Collected data entries
%%
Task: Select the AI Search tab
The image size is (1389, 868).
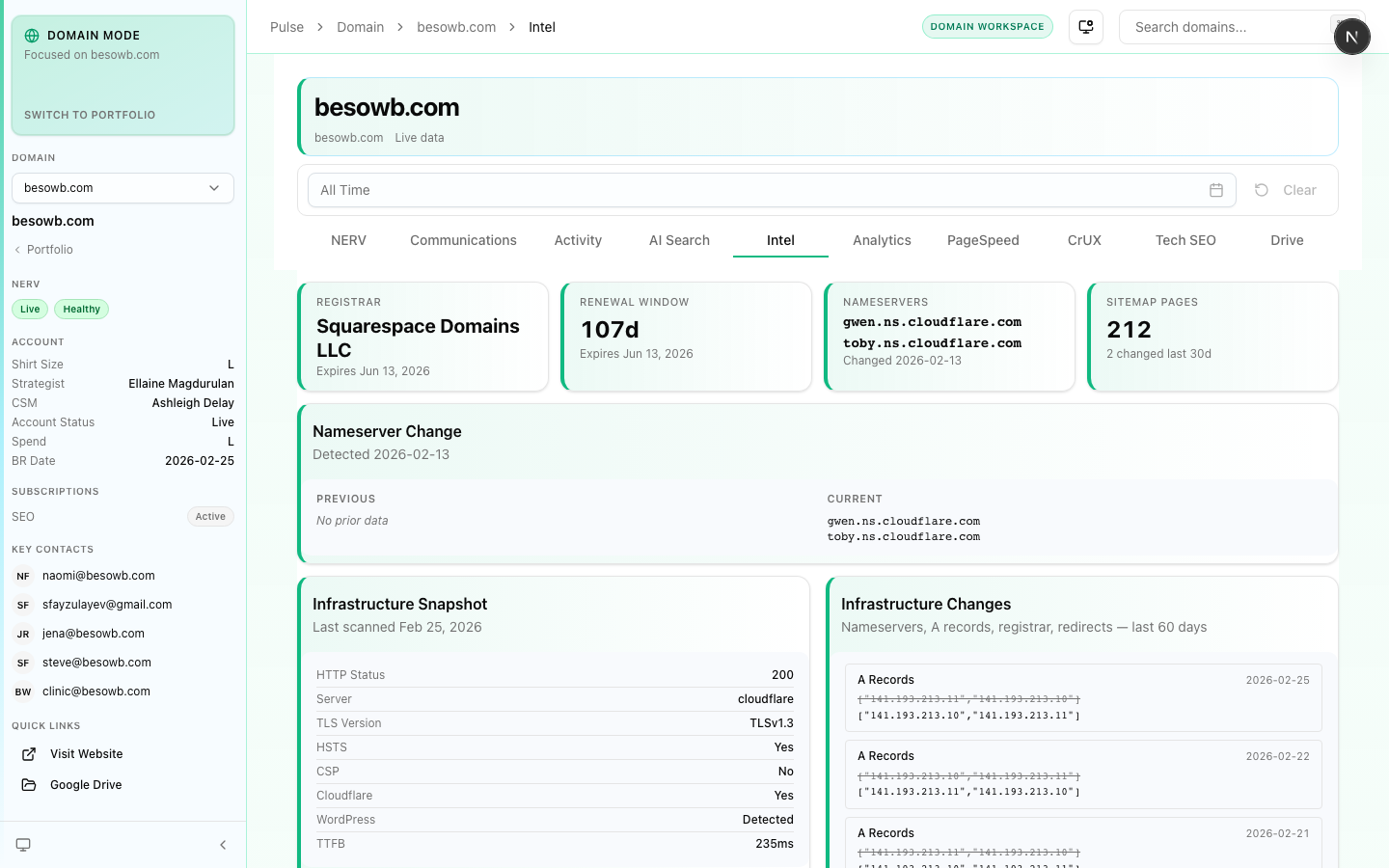Action: [x=679, y=240]
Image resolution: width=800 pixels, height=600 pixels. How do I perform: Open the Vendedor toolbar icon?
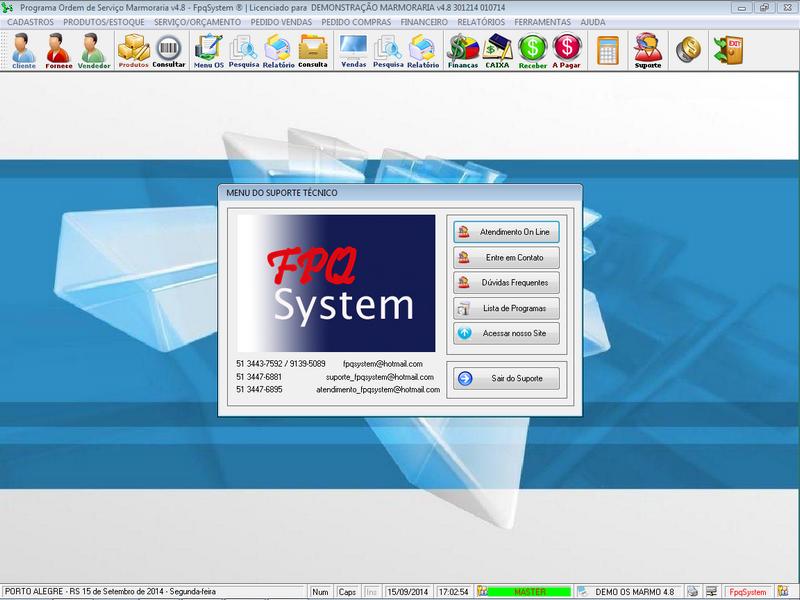coord(94,50)
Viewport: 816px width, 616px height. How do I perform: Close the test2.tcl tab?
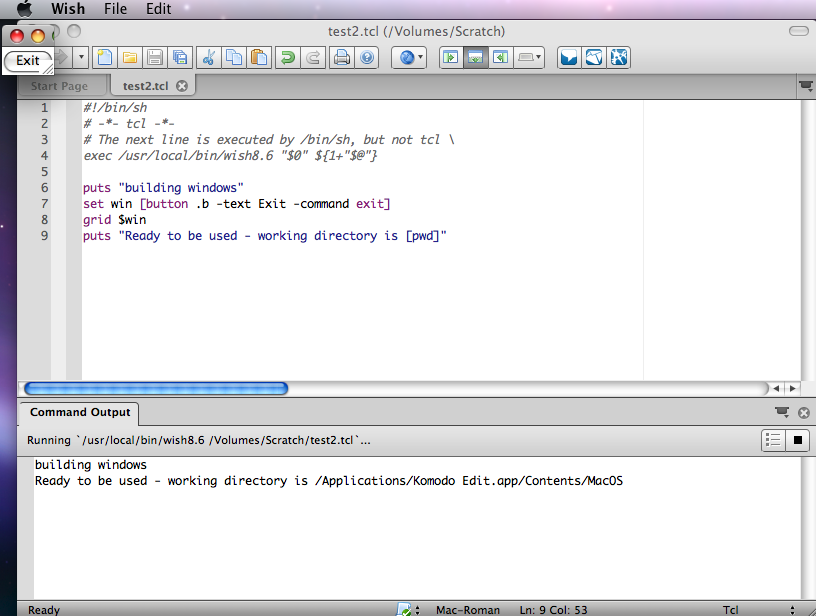coord(182,86)
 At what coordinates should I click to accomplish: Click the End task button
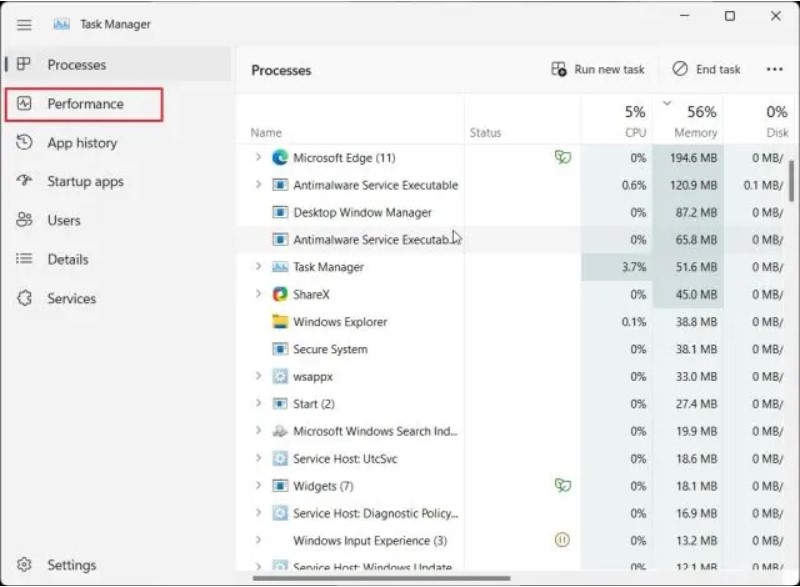(x=707, y=70)
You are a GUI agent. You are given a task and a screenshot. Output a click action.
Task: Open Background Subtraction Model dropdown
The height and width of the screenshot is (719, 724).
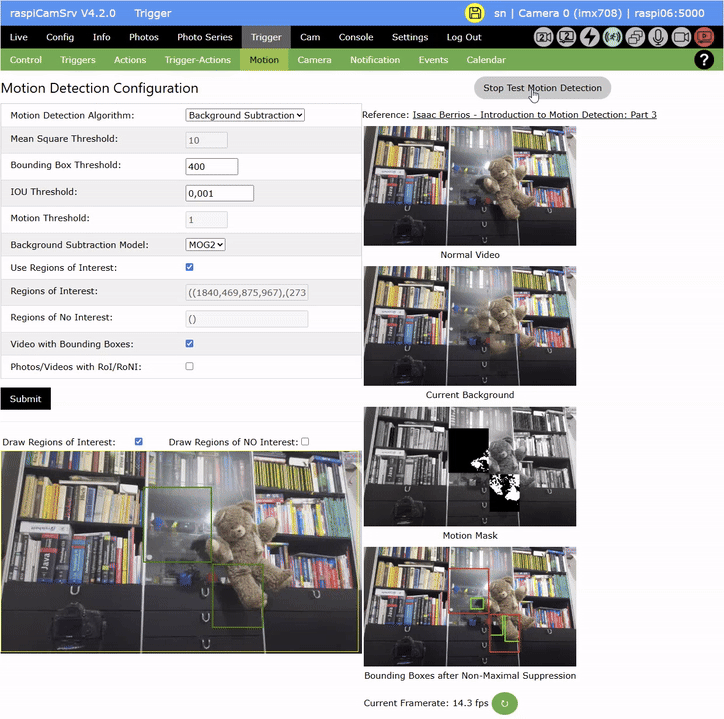pos(206,244)
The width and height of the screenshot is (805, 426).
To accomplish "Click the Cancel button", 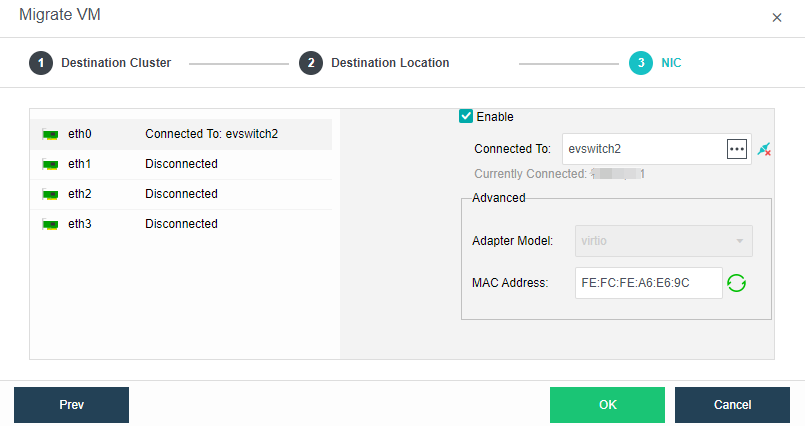I will [732, 405].
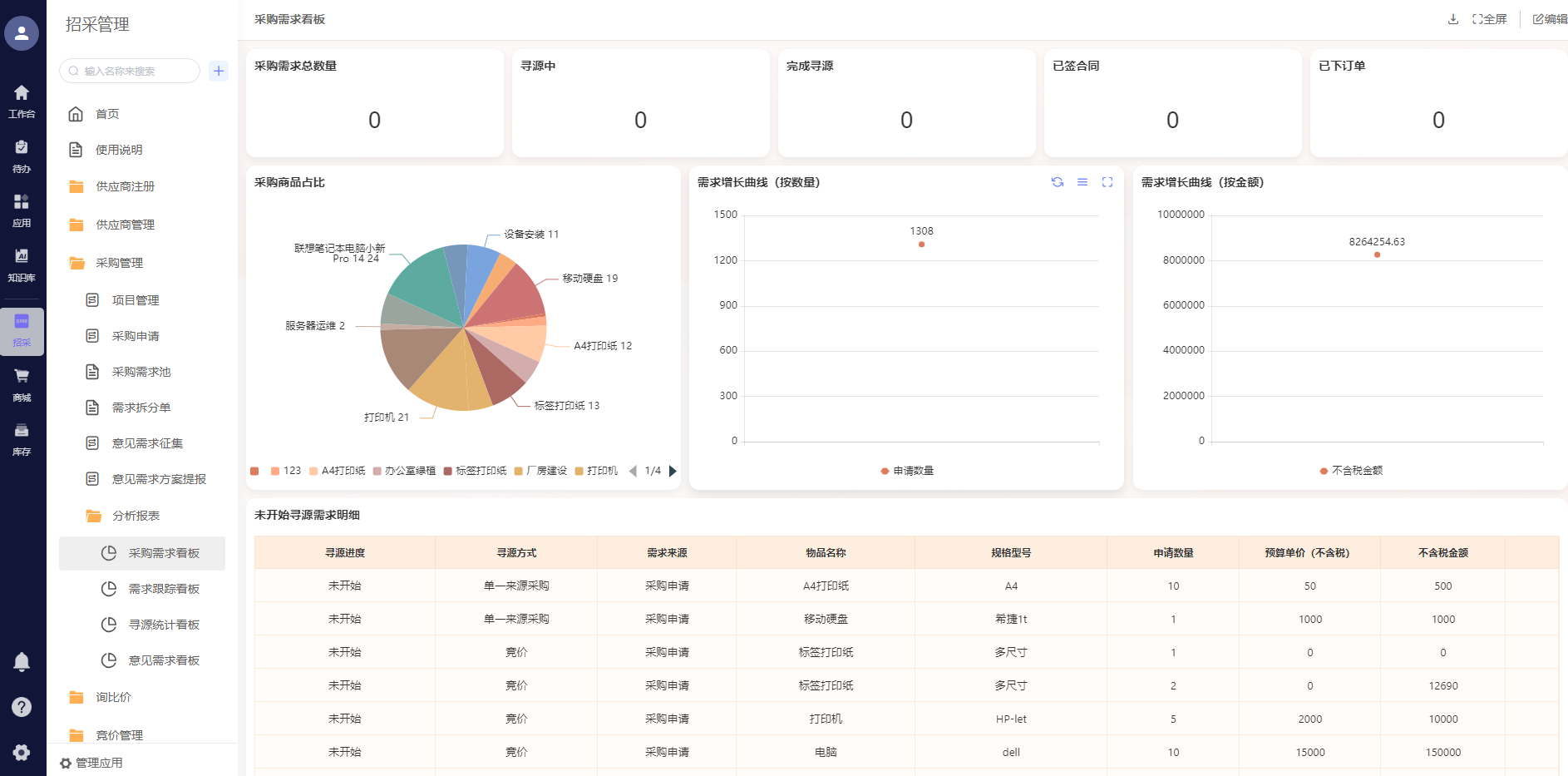Open the 需求跟踪看板 menu item
Screen dimensions: 1568x776
(164, 589)
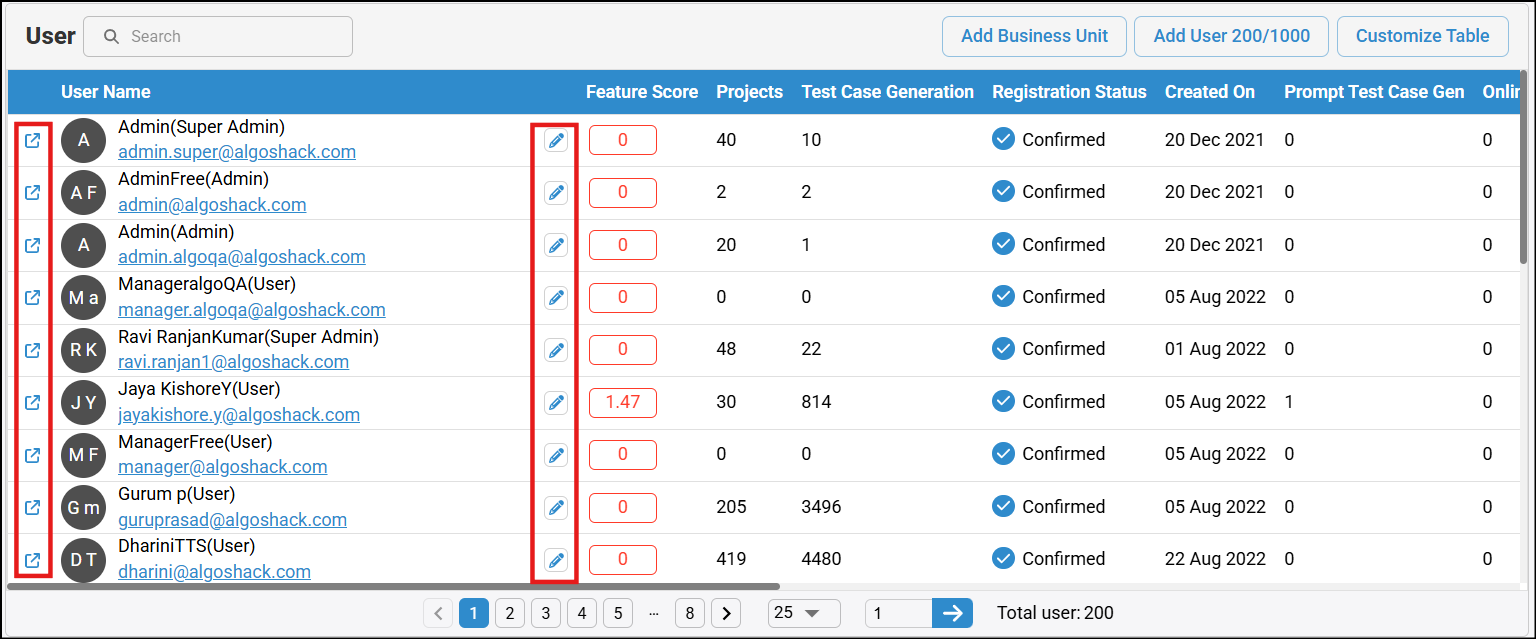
%%
> _Work to be completed_:
Starting at the line containing "At what coordinates" and stopping at the line containing "The width and", output every line above exactly, both ends included, with pictures omitted.

> _Written solution_:
 At what coordinates should I click to accomplish: Click the End task button
(x=707, y=70)
You are a GUI agent. You are given a task and a screenshot. Output a click action.
Task: Open Background Subtraction Model dropdown
The height and width of the screenshot is (719, 724).
pos(206,244)
The width and height of the screenshot is (805, 426).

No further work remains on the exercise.